Sexual reproduction and cyst formation are not known in Ornithocercus.

== Phylogeny ==
In the early 20th century, radiation schemes based on morphologies in cell structure were created for the order Dinophysiales (Dinophyceae) and were followed up with subsequent attempts utilizing more ecological and morphological data. Recently, molecular phylogenetic studies have been undertaken which provide more accurate hypothetical frameworks for dinophysoid character evolution. A 2009 paper placed Ornithocercus in a group with Citharistes sharing a common ancestor but had insufficient data to label Ornithocercus as a monophyletic group (concluding however that it was a reasonable assumption that it is a monophyletic genus based on morphological similarities and sequence divergence estimates). Another contemporary investigation including representative data for the genus Ornithocercus determined that it was in fact monophyletic.

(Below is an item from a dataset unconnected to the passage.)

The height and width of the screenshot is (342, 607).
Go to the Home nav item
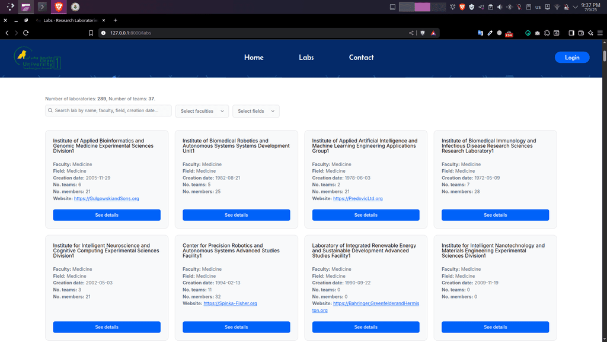[254, 58]
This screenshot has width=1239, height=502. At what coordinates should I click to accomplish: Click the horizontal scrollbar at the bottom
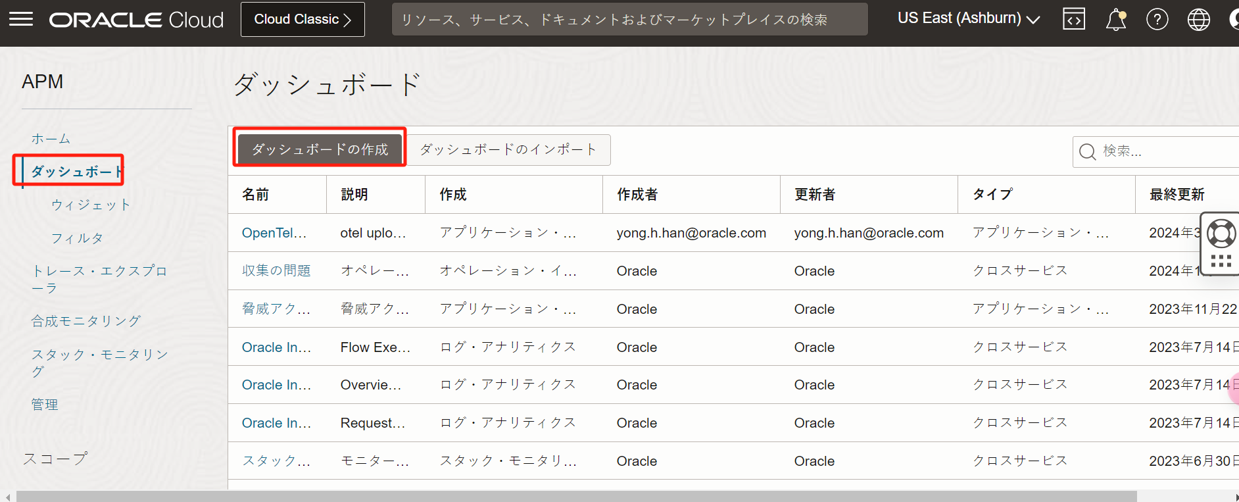click(576, 496)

A 2013 study summarized the state of potential Ornithocercus phylogeny and placed them in clade with Citharistes and Histioneis with which the ectosymbiontic feature is shared. This indicates that a common ancestor of these genera likely gained this relationship with cyanobacteria. Both Ornithocercus and Histioneis have cyanobacteria living between cingular lists whereas Citharistes have their ectosymbionts in a dorsal girdle-chamber.

== Practical importance ==
In 2008 a study was published in which temporal changes in dinoflagellate composition in coastal waters off the Korean Peninsula were analyzed. They found tropical oceanic species of Ornithocercus which were previously rare or unrecorded around the Peninsula. A follow-up study in 2013 confirmed the presence of numerous tropical dinoflagellate species including several species of Ornithocercus. Together, the studies confirmed changes in phytoplankton communities in Korean waters by identifying dinoflagellate species changes, with the second paper both verifying the first and widening the scope of the changes. The authors suggest that these trends could be a result of increasing sea surface temperatures due to global warming. As such, Ornithocercus species could be used as indicator species and evidence for climate change and specifically marine ecosystem change if coupled with other environmental data.

The Indian oil sardine (Sardinella longiceps) is one of the most important commercial fishes in India.  These fish are known to occasionally feed heavily on Ornithocercus, specifically in the demersal zone (the study was performed off Mangalore). As such, the welfare of Ornithocercus as a food chain link has commercial implications.